Salió Nicolasa y el duque se aproximó al barón.
—Si insisto en que envíes a tu hija una doncella es porque esto será del agrado del rey. A su Majestad no le gusta la miseria, y las criadas bonitas no le causan miedo. En fin, yo sé lo que me digo.
—Que vaya Nicolasa a Trianón, supuesto que crees agradará esto al rey —replicó el barón sonriéndose.
—Entonces, si me autorizas, yo me la llevaré, y con eso se aprovechará de la carroza.
—¡Sin embargo, el parecido que tiene con la delfina! Es forzoso pensar en esto, duque.
—He pensado ya en ello: esa semejanza desaparecerá en un cuarto de hora, gracias a Rafté; yo te lo aseguro… Escribe, pues, dos palabras a tu hija, barón, manifestándole lo importante que es para ti que tenga a su lado una doncella, y que esta doncella se llame Nicolasa.
—¿Crees también urgente el que se llame Nicolasa?
—Sí que lo creo.
—¿Y si no se llamara Nicolasa?
—No desempeñaría tan bien sus deberes, yo te lo digo bajo palabra de honor.

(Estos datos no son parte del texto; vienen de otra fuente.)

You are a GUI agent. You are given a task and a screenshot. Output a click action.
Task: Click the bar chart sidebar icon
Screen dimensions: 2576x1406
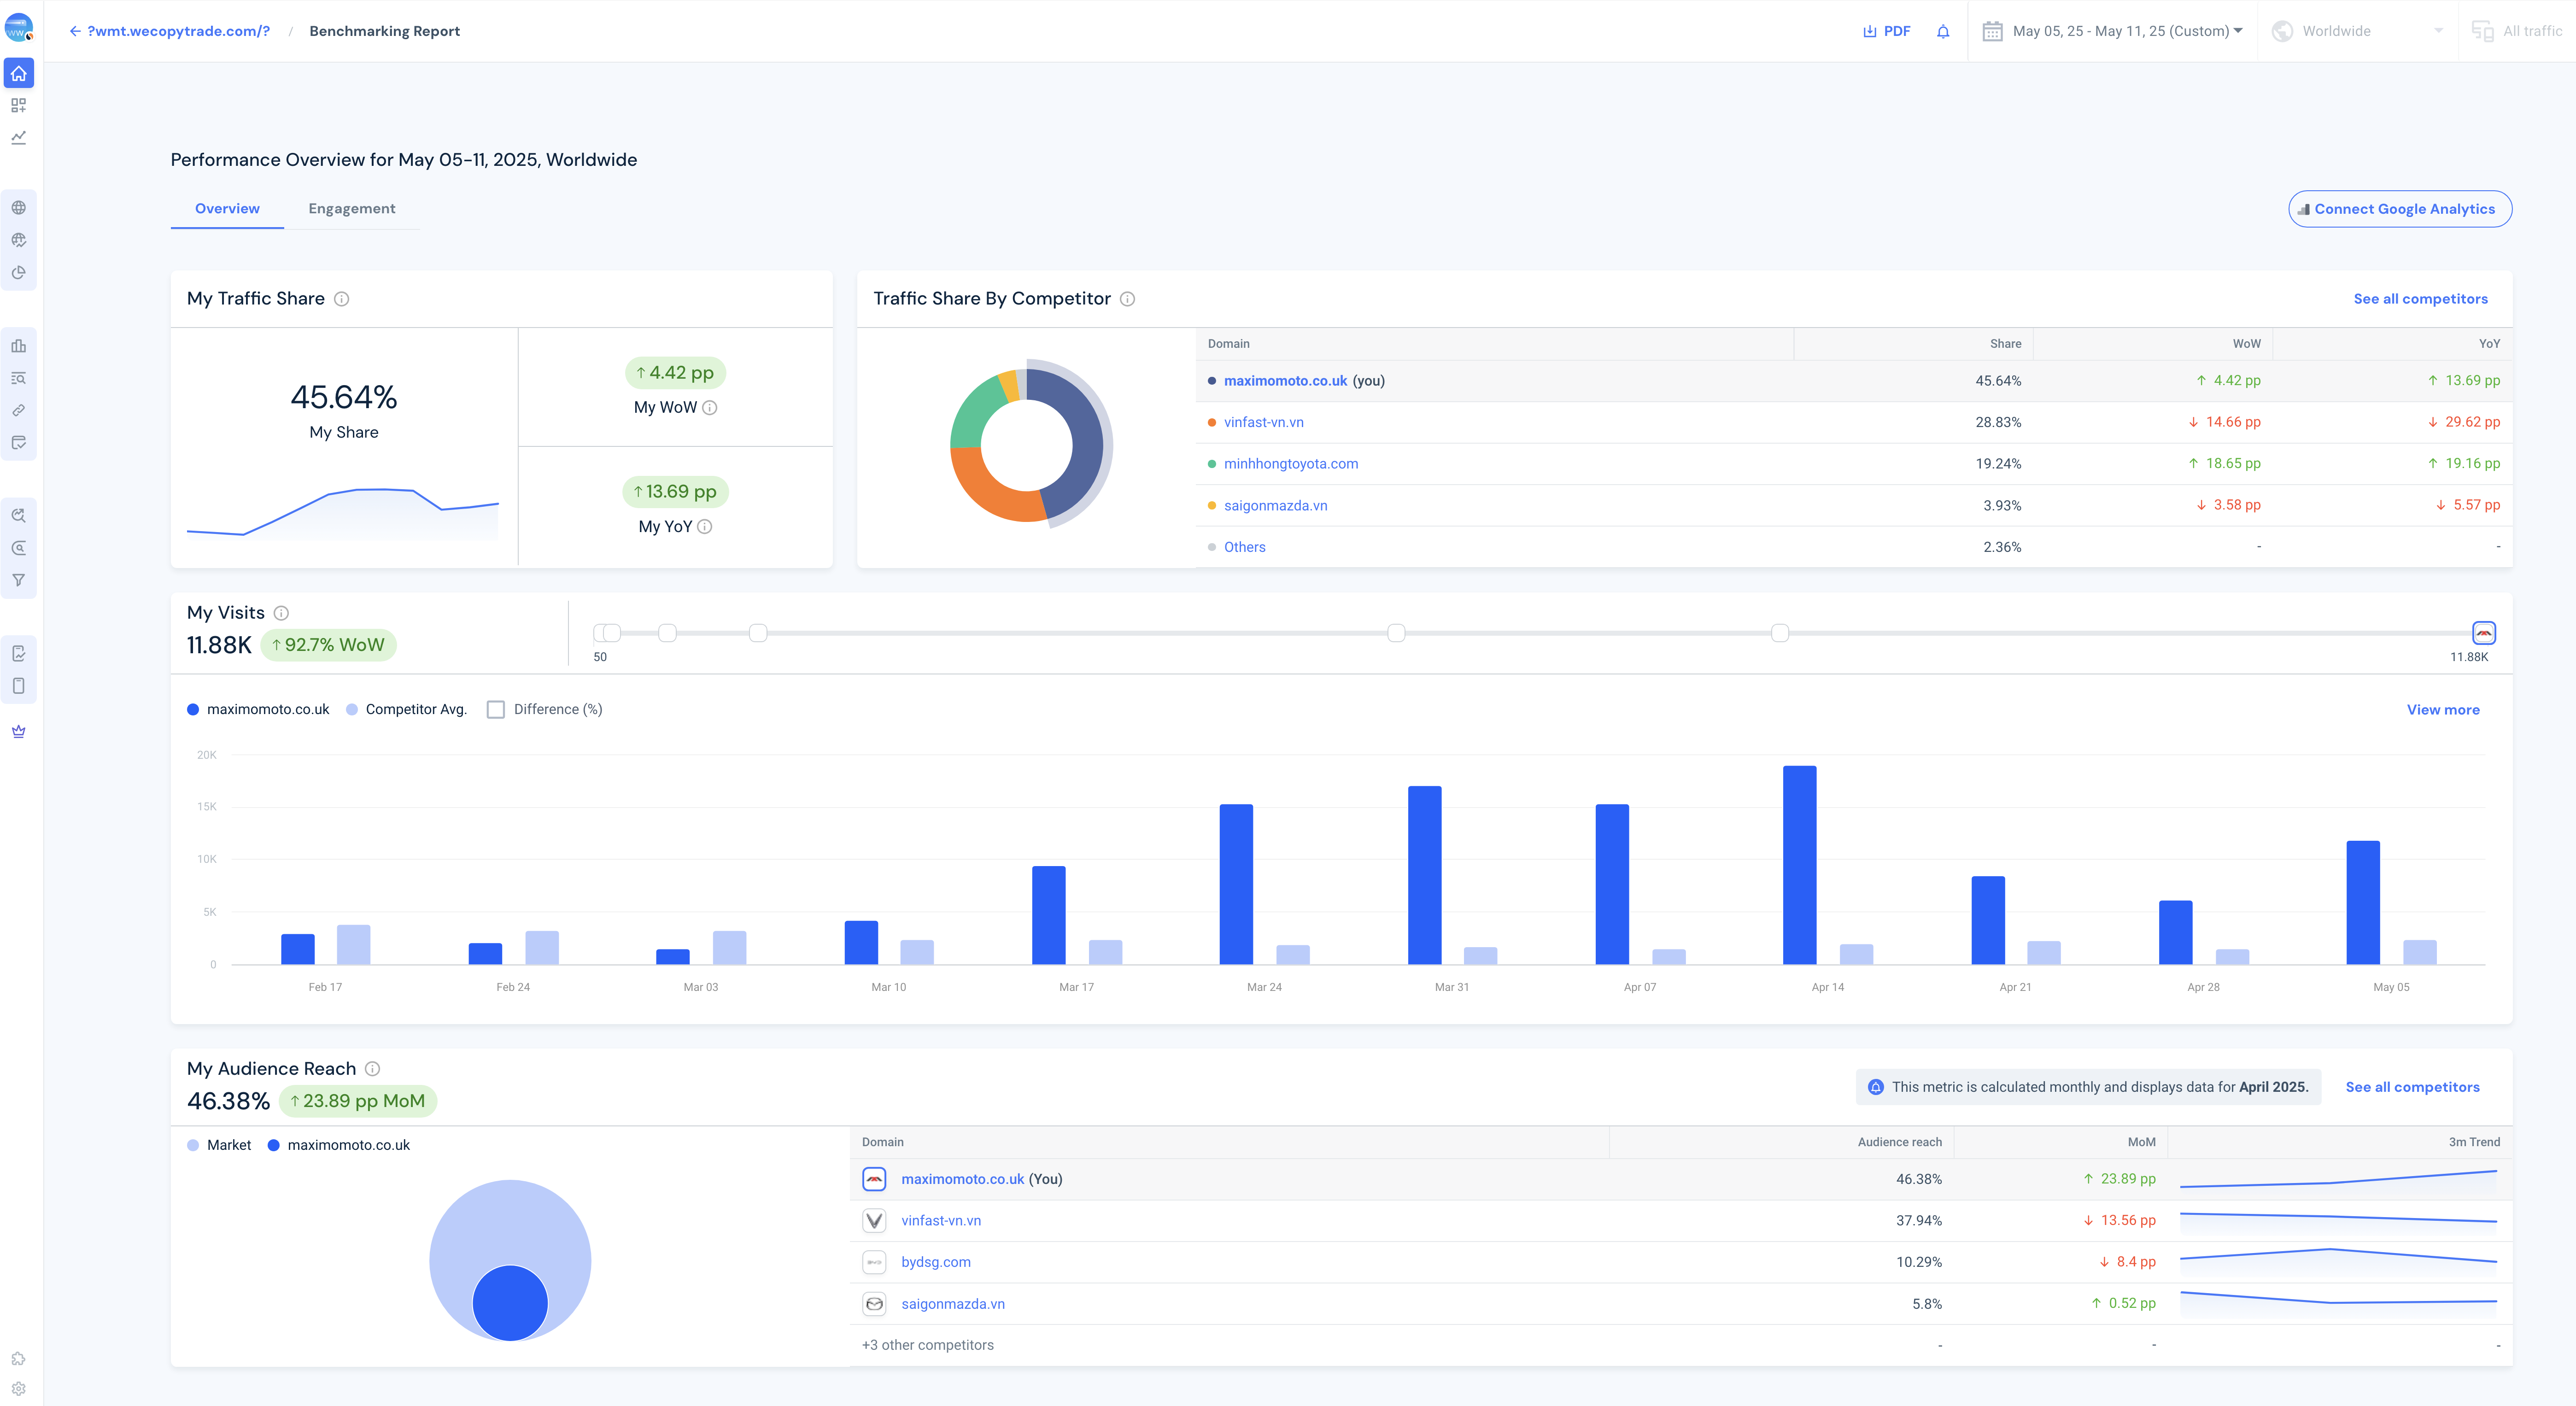[19, 346]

—Pues voy a escribir ahora mismo.
Y el barón empezó a escribir una carta que entregó a Richelieu así que la terminó.
—Duque, ¿no instruimos a Nicolasa?
—Ya la instruiré: ¿es muchacha inteligente?
El barón se sonrió.
—Tú me la confías… ¿no es eso? —dijo el duque.
—Sí, a fe mía: el asunto corre de tu cuenta: me la has pedido, y te la entrego; haz de ella lo que puedas.
—Niña —dijo el duque levantándose—, venid conmigo, y pronto.
No aguardó Nicolasa a que se lo repitieran; sin pedir su consentimiento al barón reunió en cinco minutos un lío de ropa, y con tal rapidez que podía decirse que volaba, se sentó junto al cochero del mariscal.
Se despidió Richelieu de su amigo, y este le dio repetidas gracias por el favor que había hecho a Felipe de Taverney.
No hablaron de Andrea una palabra, silencio que fue mucho más elocuente que cuanto dijesen.